## BRIEF 1
Reproduce the reader comments about the distant quasar from "Rubbish, typical NASA" up to and including "thousand trillion suns.", character for character.
## BRIEF 2
Extend the reader comments about the distant quasar, picking up after the last line shown.

## SELECTED TEXT
..............................

Pretty cool. The question in my mind is, how much water is there in the universe? Is it really all that rare?

R. Craigen
July 22, 2011 5:57 pm

Watch for a whole new Sci Fi Series exploring a liquid, torus-shaped planet the size of a galaxy. To bad about the low density — perhaps gravity gives it a ring-shaped core that is much denser and warmer, even liquid.

QF in Aus
July 22, 2011 6:18 pm

Rubbish, typical NASA trying to push the black hole theory of Quasars. It isnt 12 billon lightyears away they couldnt analyse it that far. Its MASS is YOUNGER therefore the ifrared is REDSHIFTED as younger material emits longer wavelengths. Therfore the distance is NOT at the so called redshift distance. Quasars are ejected from galaxies with quantized redshift proven by H Arp and G Burbige. The universe doesnt allow blackholes only super compact objects. Quasars are protogalaxies this has been observed.

Holugu
July 22, 2011 6:21 pm

The artist must be an adherent of plasma physics. That is a typical nice z-pinch arrangement he slipped in.
which harbors a black hole 20 billion times more massive than the sun and produces as much energy as a thousand trillion suns.
Seems someone likes large numbers. Maybe it looks impressive on a grant request.

Laura
July 22, 2011 6:28 pm

“12 billion light-years away”
I wonder, is it even still there, if we are seeing it as it was 12 billion years ago? Just a thought.

Greg, Spokane WA
July 22, 2011 6:37 pm

I want to see a debate between three top scientists from the standard theory and three from the Plasma Universe theory. Both teams have a month to prep and the debate will be moderated by someone who’s skeptical of everything.
Electrozark(tm) seat cushions will keep the debate civil and the ad-homs to a bare minimum.
I’ll bring the popcorn. 😉

David Falkner
July 22, 2011 6:48 pm

Wow, that picture is a-w-e-s-o-m-e. Too bad they didn’t note the volume in Californias. 😉

RBerteig
July 22, 2011 6:51 pm

“Watch for a whole new Sci Fi Series exploring a liquid, torus-shaped planet the size of a galaxy. To bad about the low density — perhaps gravity gives it a ring-shaped core that is much denser and warmer, even liquid.”

..............................

## DATASET SECTION
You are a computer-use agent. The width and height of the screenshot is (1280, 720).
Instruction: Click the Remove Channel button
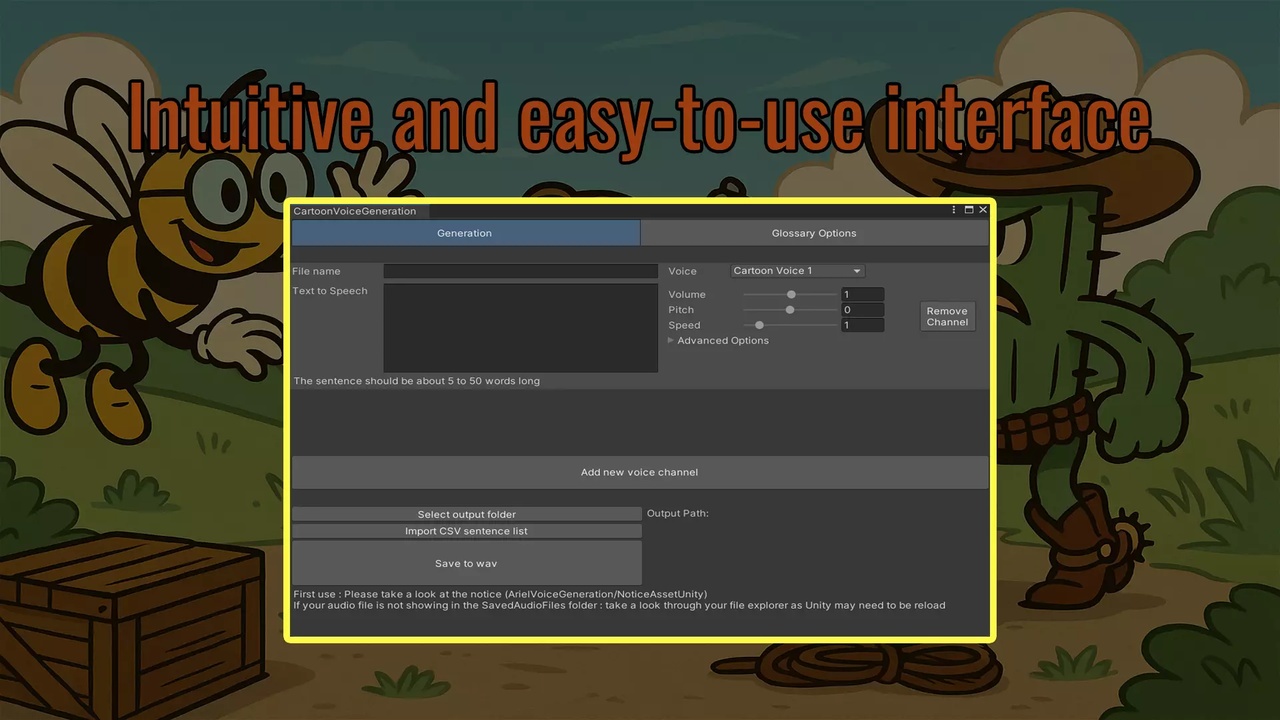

..............................

## REPLY 1
Rubbish, typical NASA trying to push the black hole theory of Quasars. It isnt 12 billon lightyears away they couldnt analyse it that far. Its MASS is YOUNGER therefore the ifrared is REDSHIFTED as younger material emits longer wavelengths. Therfore the distance is NOT at the so called redshift distance. Quasars are ejected from galaxies with quantized redshift proven by H Arp and G Burbige. The universe doesnt allow blackholes only super compact objects. Quasars are protogalaxies this has been observed.

Holugu
July 22, 2011 6:21 pm

The artist must be an adherent of plasma physics. That is a typical nice z-pinch arrangement he slipped in.
which harbors a black hole 20 billion times more massive than the sun and produces as much energy as a thousand trillion suns.

## REPLY 2
Larry Niven wrote two novels set in a similar environment: a gas torus around a neutron star. The were mostly sociological fiction, dealing with the descendents of an exploration mission that got stuck, but his descriptions of plausible flora and fauna are interesting. The Integral Trees and the sequel The Smoke Ring have been recently released in a single trade paper volume. (http://www.amazon.com/Integral-Trees-Smoke-Ring/dp/0345460367)

July 22, 2011 6:57 pm

David Falkner,
I believe the correct metric is in Olympic-sized swimming pools.☺

u.k.(us)
July 22, 2011 7:02 pm

“Measurements of the water vapor and of other molecules, such as carbon monoxide, suggest there is enough gas to feed the black hole until it grows to about six times its size. Whether this will happen is not clear, the astronomers say, since some of the gas may end up condensing into stars or might be ejected from the quasar.”
=====
Why is this written in real time, when we are seeing the light emitted 12 billion years ago ?
Anything that was going to happen, already has.
We are just too far away to see the results.

DonS
July 22, 2011 7:03 pm

Cool. So, how much of the world’s dwindling financial resources should we allocate to this study?

July 22, 2011 7:20 pm

I was going to warn about the electric universe acolytes trolling this post, but it looks like I am too late.

u.k.(us)
July 22, 2011 7:47 pm

ClimateForAll says:
July 22, 2011 at 7:20 pm
I was going to warn about the electric universe acolytes trolling this post, but it looks like I am too late.
======
Nope, you are the first.
Warning, how ?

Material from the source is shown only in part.